文書の抜粋:
公開日:2021/10/6 最終更新日:2024/11/29
聴覚に障がいを持つ方がニュース番組や日常の会話といった音声情報を正しく理解するためには、『手話』が役立ちます。
そして手話は、聴覚の障がいがある人とない人が円滑にコミュニケーションを取るために重要な手段の1つです。
そんな『手話』に関する資格「手話通訳士」とはどのような資格なのでしょうか?
資格の概要や介護の仕事への活かし方、資格取得の方法などを詳しく解説します!
手話通訳士とは、手話を通して聴覚障がいを持つ方と持たない方(健聴者)のコミュニケーションをサポートするための資格です。厚生労働省が認定する社会福祉法人聴力障害者情報文化センターが主催する「手話通訳技能認定試験」に合格することで、手話通訳士として仕事を行えるようになります。
厚生労働省が認定する手話通訳士以外にも、都道府県が認定している手話通訳士の資格試験もあり、地方自治体からの依頼で仕事を行えます。ただし、介護の現場や公的な場といった幅広いシーンで手話のスキルを活かしたいという方は、厚生労働省が認可する手話通訳技能認定試験の資格を取得するとよいでしょう。
手話通訳士の資格試験を通して、障がい者福祉や聴覚障がい者に関する知識、手話通訳の必要性を学ぶことができます。
実際に介護の場面で使われる手話では、手話の知識・技術だけでなく、第三者が発した言葉を理解する能力も必要となることから、資格合格までに国語力を高められます。

保存データ:
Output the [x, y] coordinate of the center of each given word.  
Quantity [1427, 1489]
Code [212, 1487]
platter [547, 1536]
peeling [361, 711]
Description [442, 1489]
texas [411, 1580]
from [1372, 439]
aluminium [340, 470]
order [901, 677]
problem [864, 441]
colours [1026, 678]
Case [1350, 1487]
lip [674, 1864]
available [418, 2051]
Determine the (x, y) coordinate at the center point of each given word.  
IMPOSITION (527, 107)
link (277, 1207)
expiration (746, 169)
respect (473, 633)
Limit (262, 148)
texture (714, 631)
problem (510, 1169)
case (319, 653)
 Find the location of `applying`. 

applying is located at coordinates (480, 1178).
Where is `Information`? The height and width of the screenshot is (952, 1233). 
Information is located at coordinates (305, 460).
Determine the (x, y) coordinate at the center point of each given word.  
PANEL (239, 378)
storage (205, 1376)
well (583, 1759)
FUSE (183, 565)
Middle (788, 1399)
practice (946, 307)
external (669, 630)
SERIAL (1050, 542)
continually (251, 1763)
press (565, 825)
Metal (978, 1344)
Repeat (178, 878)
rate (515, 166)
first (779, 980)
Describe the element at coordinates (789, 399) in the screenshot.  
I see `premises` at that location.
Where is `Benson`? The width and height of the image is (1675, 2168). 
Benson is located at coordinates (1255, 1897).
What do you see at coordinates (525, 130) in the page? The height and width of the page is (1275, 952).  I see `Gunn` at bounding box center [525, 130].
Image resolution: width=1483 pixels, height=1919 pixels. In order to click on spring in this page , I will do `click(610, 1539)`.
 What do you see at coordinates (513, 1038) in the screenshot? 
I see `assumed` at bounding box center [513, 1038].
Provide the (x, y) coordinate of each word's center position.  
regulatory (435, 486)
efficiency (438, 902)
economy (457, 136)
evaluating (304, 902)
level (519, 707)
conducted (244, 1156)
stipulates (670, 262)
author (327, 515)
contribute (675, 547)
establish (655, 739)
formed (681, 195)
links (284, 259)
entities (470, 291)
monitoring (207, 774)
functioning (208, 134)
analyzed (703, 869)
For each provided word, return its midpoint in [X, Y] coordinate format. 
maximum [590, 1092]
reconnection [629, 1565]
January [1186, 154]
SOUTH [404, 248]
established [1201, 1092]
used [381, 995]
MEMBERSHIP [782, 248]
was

取り組む課題:
1 - 手話通訳士についての文書に名前が出てくる行政機関や団体をすべて挙げよ。
2 - 手話通訳士についての文書に照らして、次の(a)〜(c)がそれぞれ合っているかを「はい」か「いいえ」で答え、判断の根拠となる文書の言葉をそのまま引用せよ。(a) 手話通訳技能認定試験は厚生労働省が主催している。(b) 都道府県が認定する手話通訳士も、地方自治体からの依頼で仕事ができる。(c) 介護の場面で使う手話では、手話の知識・技術だけが求められる。
データは別の出典から取られたものである。

課題の解答:
1 - 厚生労働省、社会福祉法人聴力障害者情報文化センター、都道府県、地方自治体

2 -
(a) いいえ。「厚生労働省が認定する社会福祉法人聴力障害者情報文化センターが主催する「手話通訳技能認定試験」」
(b) はい。「都道府県が認定している手話通訳士の資格試験もあり、地方自治体からの依頼で仕事を行えます」
(c) いいえ。「手話の知識・技術だけでなく、第三者が発した言葉を理解する能力も必要となる」